SUPPLIED RECORDS.
+++++
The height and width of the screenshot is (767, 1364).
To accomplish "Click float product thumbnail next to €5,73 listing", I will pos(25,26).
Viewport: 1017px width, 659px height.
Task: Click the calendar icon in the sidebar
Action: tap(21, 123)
+++++
WHAT YOU WILL DO.
Your reply should consist of the records, copied exactly.

THE COMPLETED TASK.
The height and width of the screenshot is (767, 1364).
To accomplish "Click float product thumbnail next to €5,73 listing", I will pos(25,26).
Viewport: 1017px width, 659px height.
Task: Click the calendar icon in the sidebar
Action: tap(21, 123)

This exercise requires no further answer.